▶ _Excerpt provided_
┄┄┄┄┄┄┄┄┄┄
Elves prefer to carefully sculpt their chosen environments (usually forests, but sometimes mountain valleys, river plains, prarie, etc.) to provide the comforts of civilized living while still appearing to be 'in harmony with Nature' by elven standards. One of the things this means is that elven settlements tend to decay quickly once the Elves move on.
The Forest of Fog is roughly three miles by three miles, circular in shape. It looms over the surroundings on a plateau 200 feet up. This is the traditional boundary among those tribes who use it for exile. The guilty party is force to climb up at spear-point (there are plenty of easy ways up and down from the plateau for even a mediocre climber, but you'd have to leave ponies behind). Sometimes the climber chooses the spears, for legend has it that no one ever returns from the Forest of Fog.
┄┄┄┄┄┄┄┄┄┄
▶ _Exercises to complete_
a) Retype the Forest of Fog passage between "Elves prefer to" and "Elves move on.", inclusive.
b) According to the Forest of Fog passage, how high up is the plateau holding the forest?
The material after this point is separate from the Forest of Fog passage.

▶ _Information shown_
┄┄┄┄┄┄┄┄┄┄
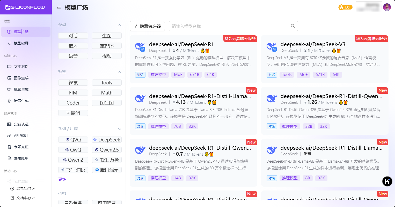Collapse the sidebar using menu fold icon

point(59,7)
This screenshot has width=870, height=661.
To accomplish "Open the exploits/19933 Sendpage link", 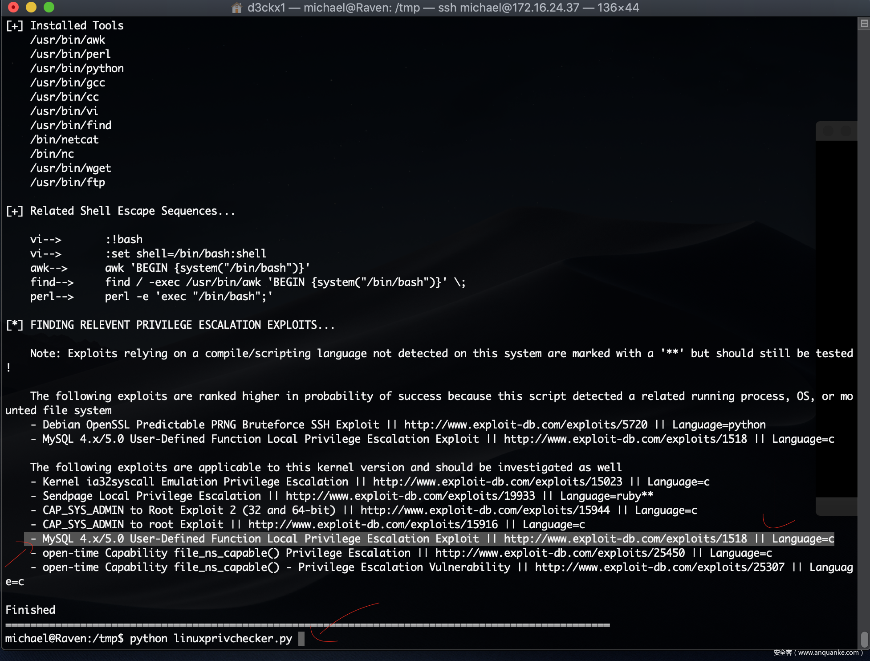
┄┄┄┄┄┄┄┄┄┄
▶ _Task-by-task outputs_
a)
Elves prefer to carefully sculpt their chosen environments (usually forests, but sometimes mountain valleys, river plains, prarie, etc.) to provide the comforts of civilized living while still appearing to be 'in harmony with Nature' by elven standards. One of the things this means is that elven settlements tend to decay quickly once the Elves move on.

b) 200 feet